# About this task
Print exactly, and only, the lines from the one containing "Click the lookup icon beside the Url field" through the last line of the records below, both included; leave out the pictures.

*** Record excerpts

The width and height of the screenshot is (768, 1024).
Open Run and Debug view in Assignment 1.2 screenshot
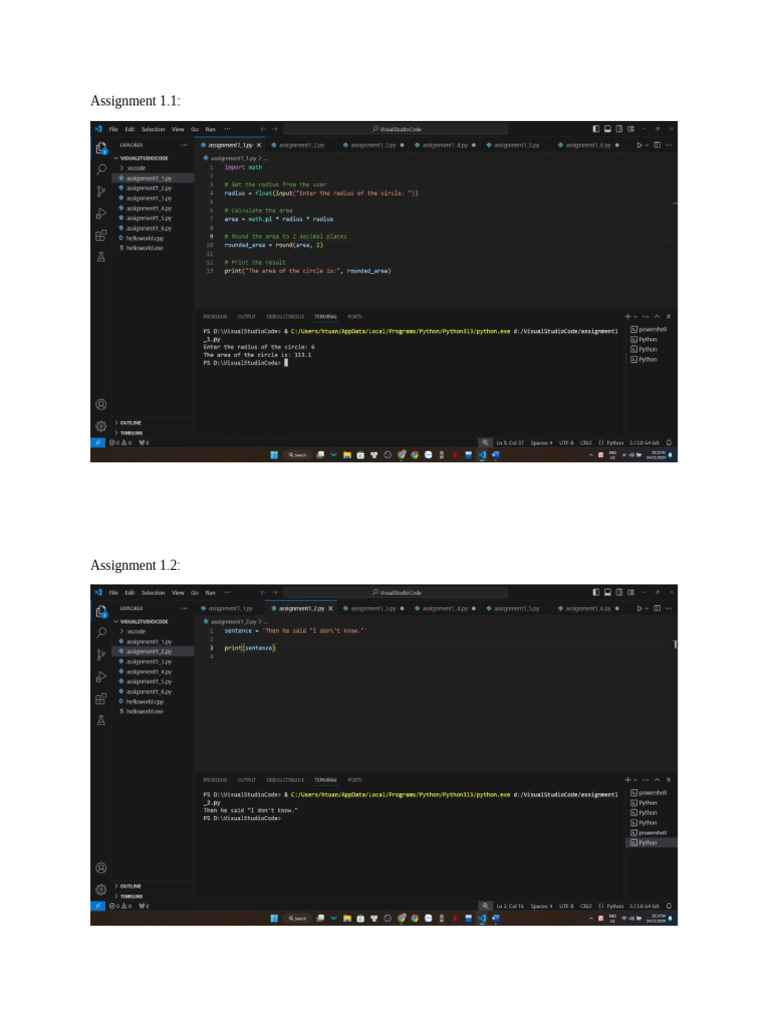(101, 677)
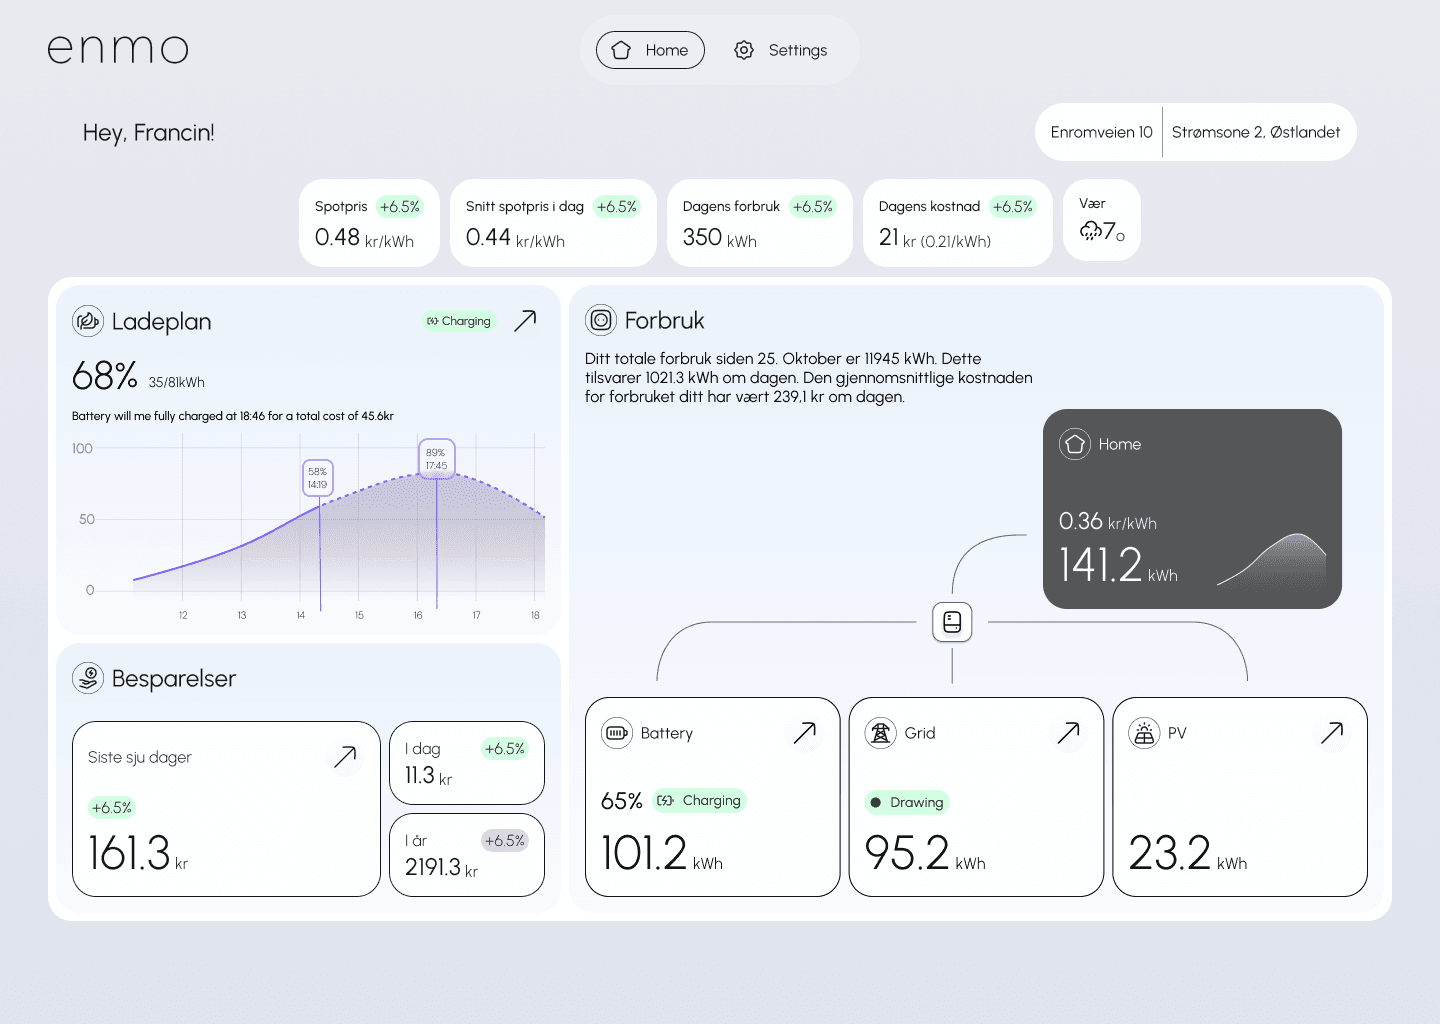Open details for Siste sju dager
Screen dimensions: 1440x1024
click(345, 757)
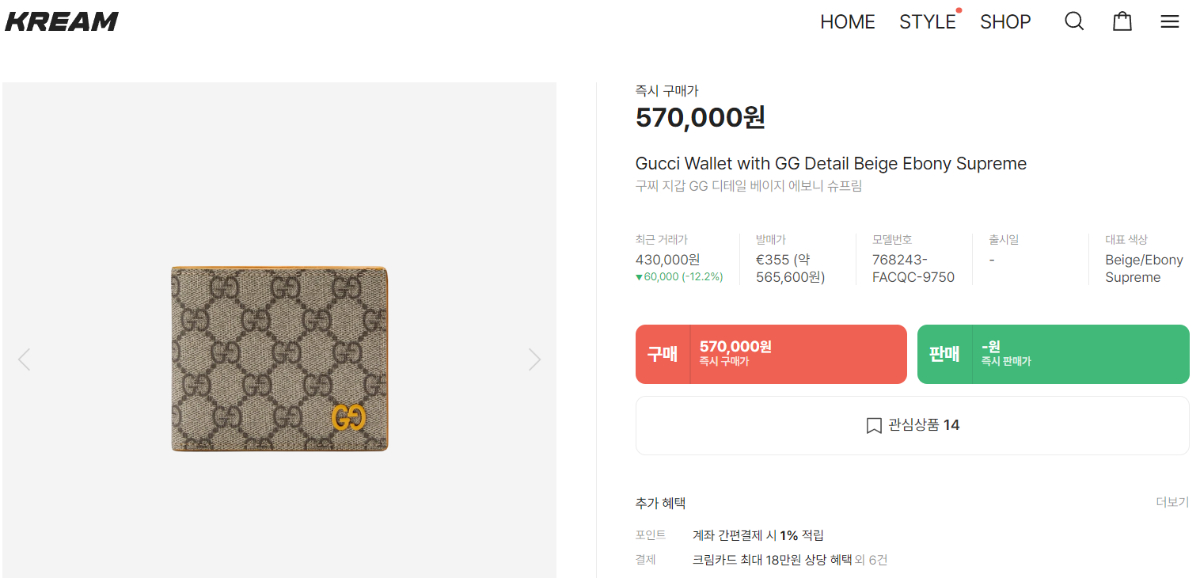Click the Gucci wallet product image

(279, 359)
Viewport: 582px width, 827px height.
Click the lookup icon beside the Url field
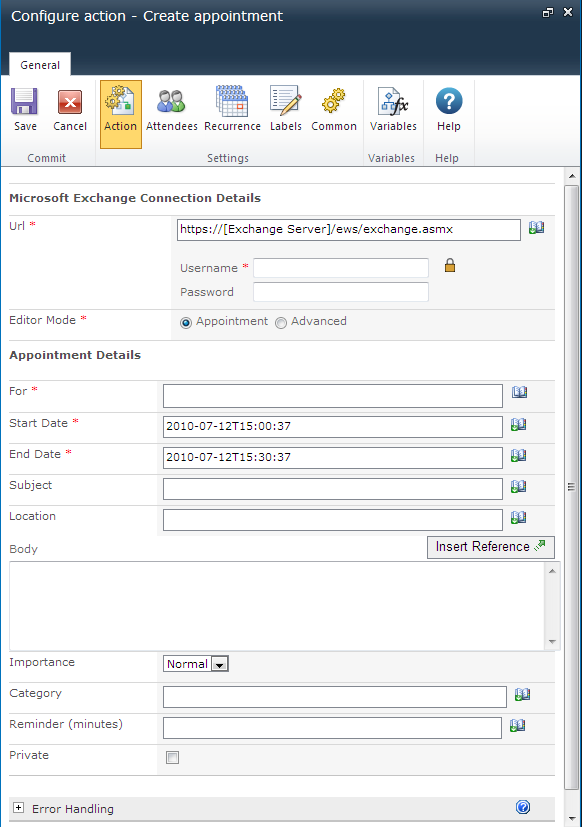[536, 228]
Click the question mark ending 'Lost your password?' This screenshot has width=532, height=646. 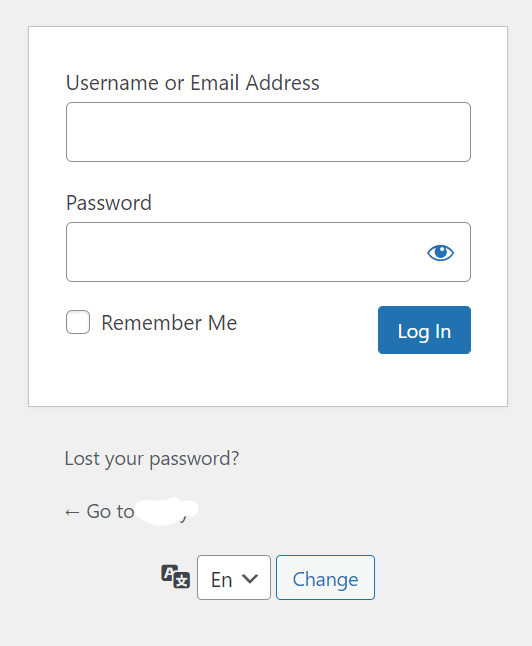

******

# Task solution
Click the lookup icon beside the Url field
[536, 228]
Click the question mark ending 'Lost your password?' This screenshot has width=532, height=646. 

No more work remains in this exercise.